It is recognizably a bedroom, containing all of the usual accoutrements: A bed, a night table, a chest of drawers, etc. But the walls, floor, ceiling and furniture are covered by the kinds of toxic messages seen by young girls on their social feed every day.
Even when regarded individually, the messages are unnerving. Viewed collectively, they offer a chilling glimpse into the pervasiveness—and persuasiveness—of social media, and the outsized impact it can have on how adolescent girls regard their appearance.
“Botox is a girl’s best friend,” reads one, a reference to the growing number of girls, some as young as 13, who are lining up for botox treatment.
“Who doesn’t love a good butt augmentation,” reads another, referencing the Brazilian butt lift—more formally known as SSBA, or safe subcutaneous buttock augmentation—which has become the world’s fastest-growing cosmetic procedure, even though The Guardian described it last year as “the world’s most dangerous cosmetic surgery.”
“Got my teeth filed today, and I can’t stop smiling,” reads another, referencing the newish phenomenon of young people filing down their teeth with a nail file to remove minor imperfections after seeing influencers perform the wince-inducing action on platforms such as TikTok.

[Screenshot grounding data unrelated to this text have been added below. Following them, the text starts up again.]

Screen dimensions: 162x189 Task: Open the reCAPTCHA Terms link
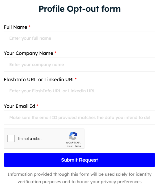click(78, 146)
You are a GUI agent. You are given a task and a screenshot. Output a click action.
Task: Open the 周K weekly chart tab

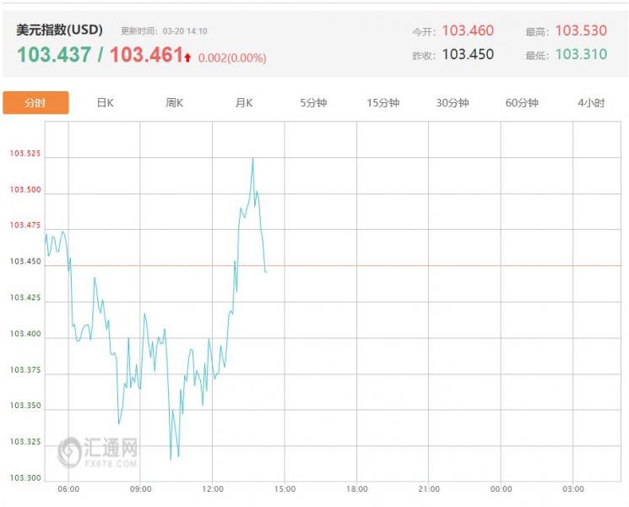click(x=175, y=103)
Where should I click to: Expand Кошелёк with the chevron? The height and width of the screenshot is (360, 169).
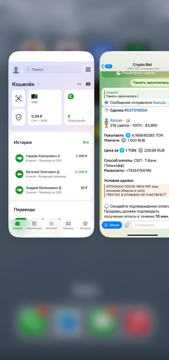coord(38,84)

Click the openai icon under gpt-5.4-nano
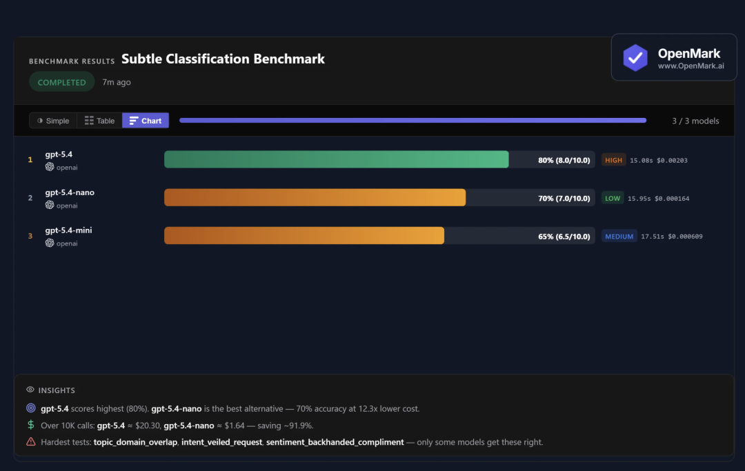click(x=50, y=205)
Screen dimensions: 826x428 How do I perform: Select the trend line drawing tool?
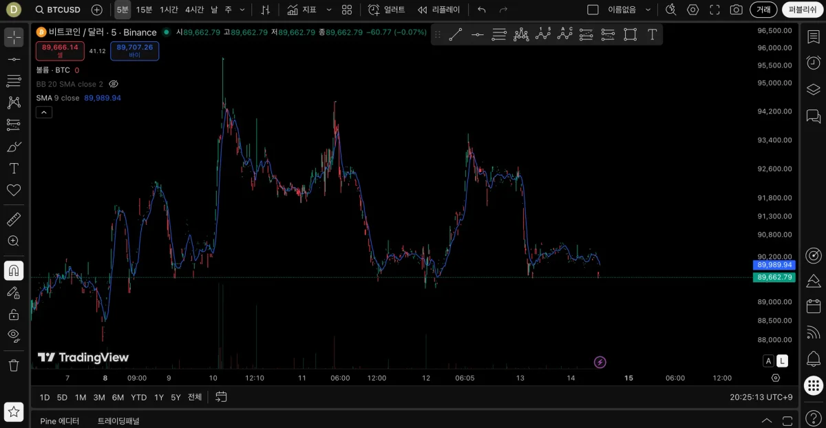click(x=456, y=34)
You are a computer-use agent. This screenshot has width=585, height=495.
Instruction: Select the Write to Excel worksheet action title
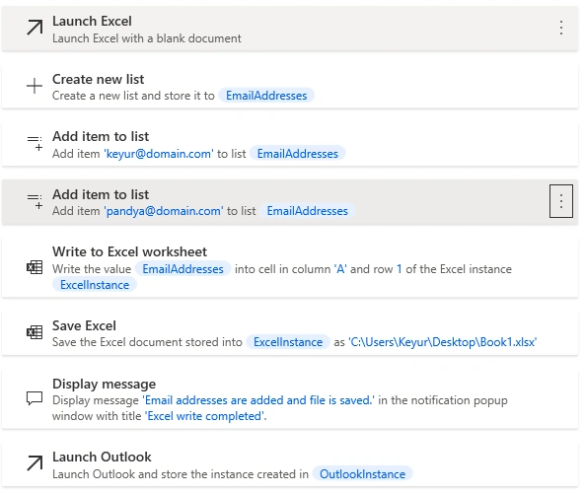[x=129, y=251]
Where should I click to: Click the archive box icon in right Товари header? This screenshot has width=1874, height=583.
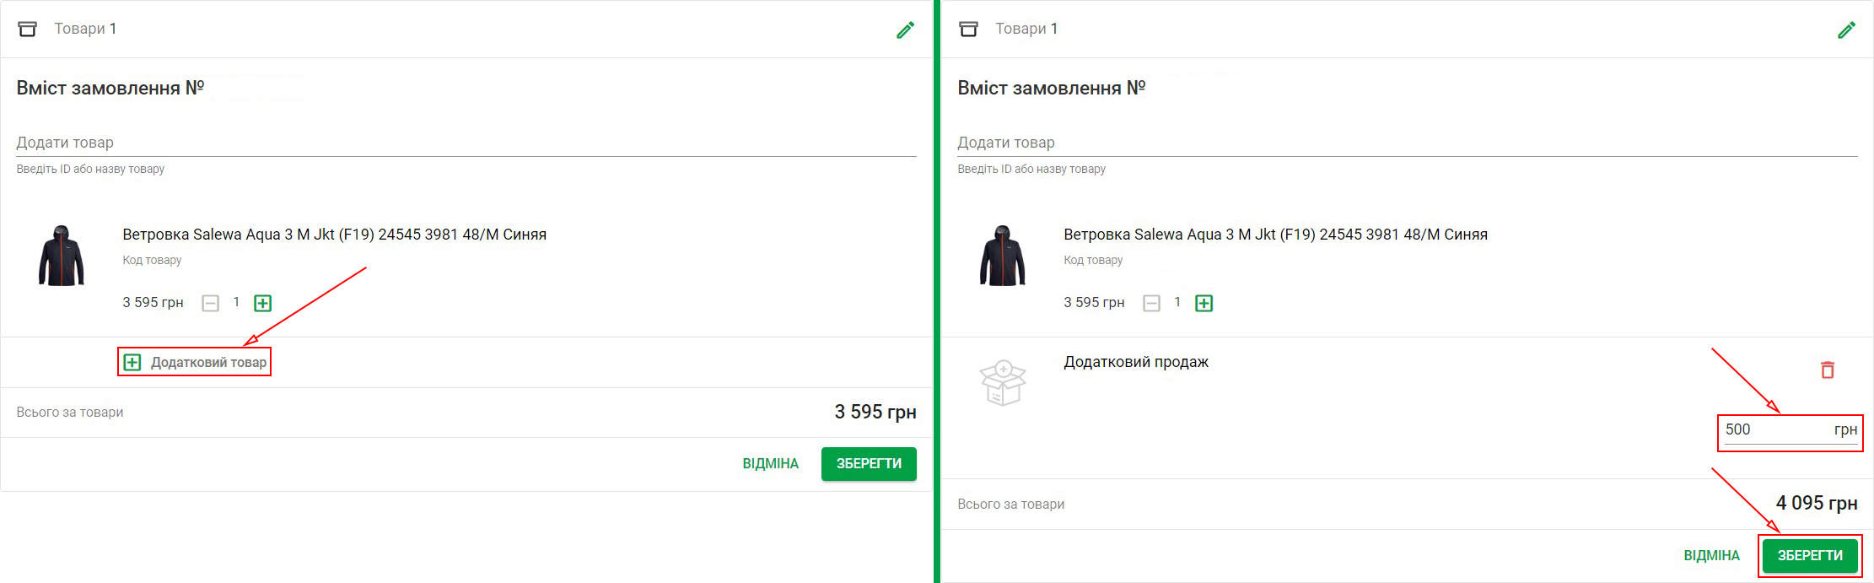coord(969,29)
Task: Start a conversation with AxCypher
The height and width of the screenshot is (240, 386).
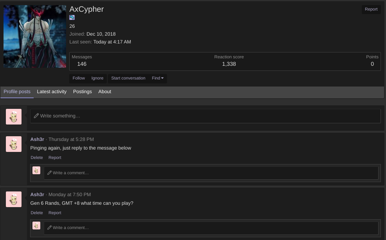Action: coord(128,78)
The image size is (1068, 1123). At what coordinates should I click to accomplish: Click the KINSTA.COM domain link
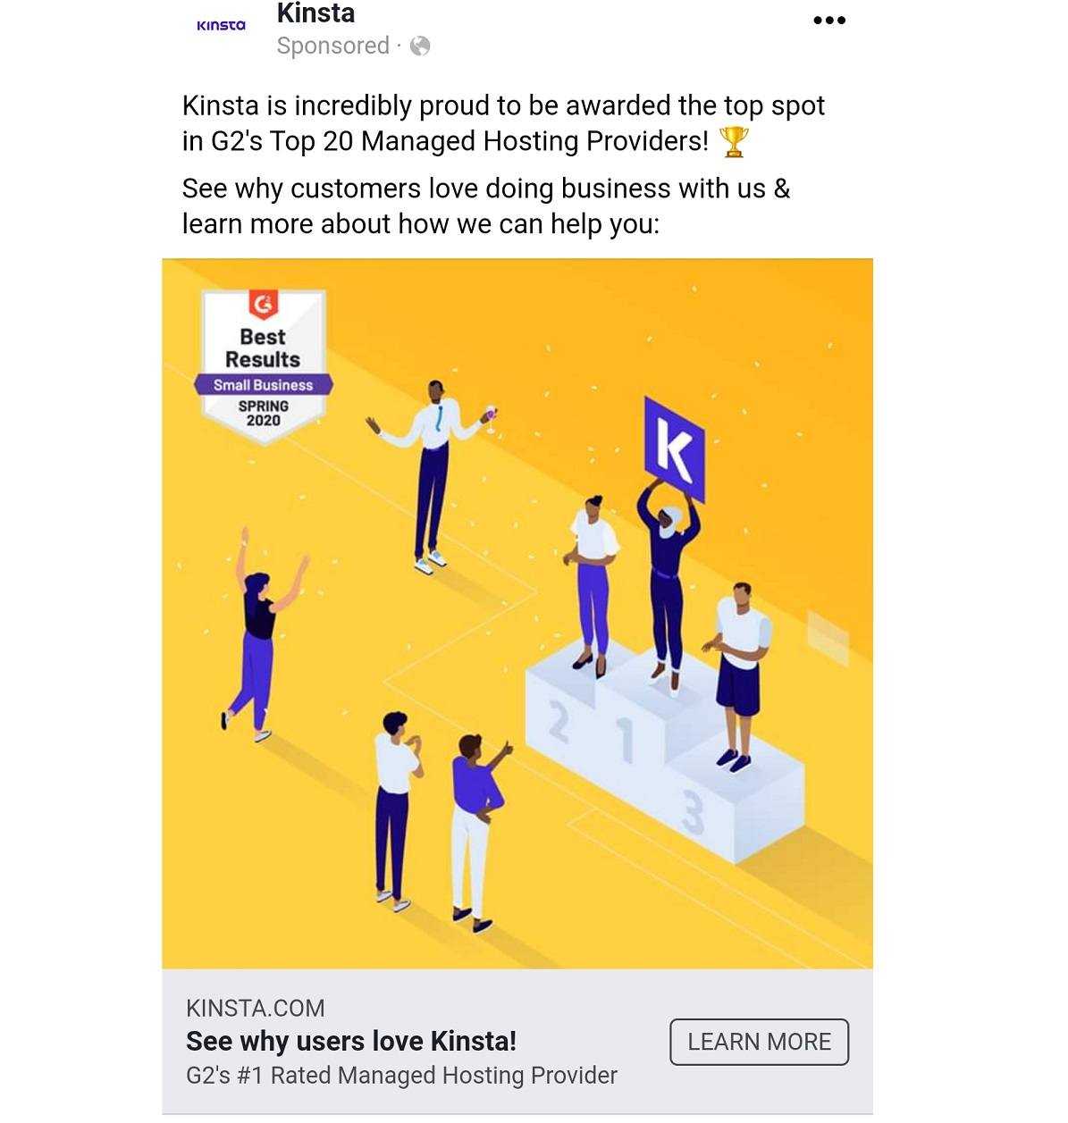256,1009
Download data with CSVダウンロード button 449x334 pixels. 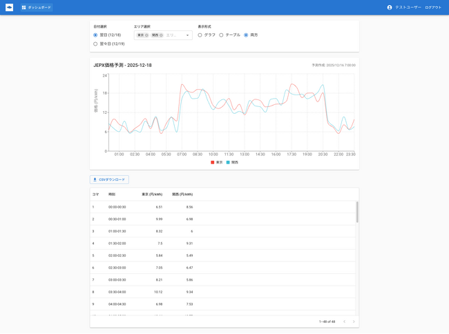click(109, 179)
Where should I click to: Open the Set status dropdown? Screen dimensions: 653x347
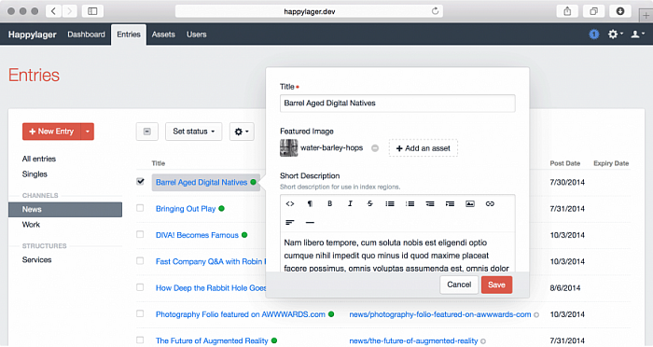click(x=194, y=132)
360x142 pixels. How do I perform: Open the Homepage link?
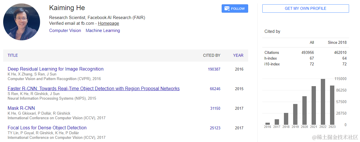108,23
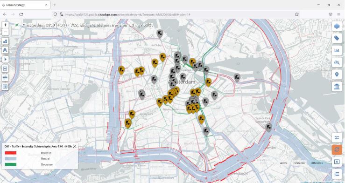Click the shuffle arrows icon button

[x=337, y=137]
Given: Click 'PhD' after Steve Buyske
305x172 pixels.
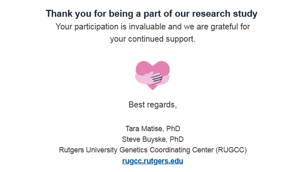Looking at the screenshot, I should [x=177, y=139].
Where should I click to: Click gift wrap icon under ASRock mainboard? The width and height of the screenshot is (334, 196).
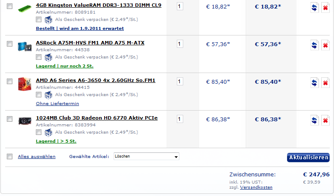(48, 57)
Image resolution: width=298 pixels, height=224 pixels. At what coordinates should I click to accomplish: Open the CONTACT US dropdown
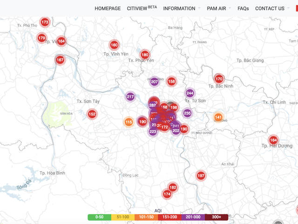click(x=270, y=8)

Developed by Edelman Canada, the bedroom installation at Sherway Gardens mall in Toronto is among the Canadian activations in a new global campaign from the Dove Self-Esteem Project called “#DetoxYourFeed.” More than 1,000 people have visited the exhibit since its April 27 debut. Its success has led organizers to extend its run by one week, to May 8.
The global beauty industry is well on its way to becoming a trillion dollar industry, and much of that money has been made by suggesting to women that they simply aren’t good enough.
In 2020, former advertiser turned professor Martha Laham released a book titled Made Up: How the Beauty Industry Manipulates Consumers, Preys on Women’s Insecurities, and Promotes Unattainable Beauty Standards, in which she states that “the pathological pursuit of youth and beauty can swiftly spin out of control and lead us down a crooked path to self-destruction.”
Since 2004, Dove has been putting forward ideas of what constitutes beauty through its Real Beauty platform, with a steady stream of attention-grabbing campaigns and award-winning advertising like “Evolution,” “Reverse Selfie,” and “Real Beauty Sketches.”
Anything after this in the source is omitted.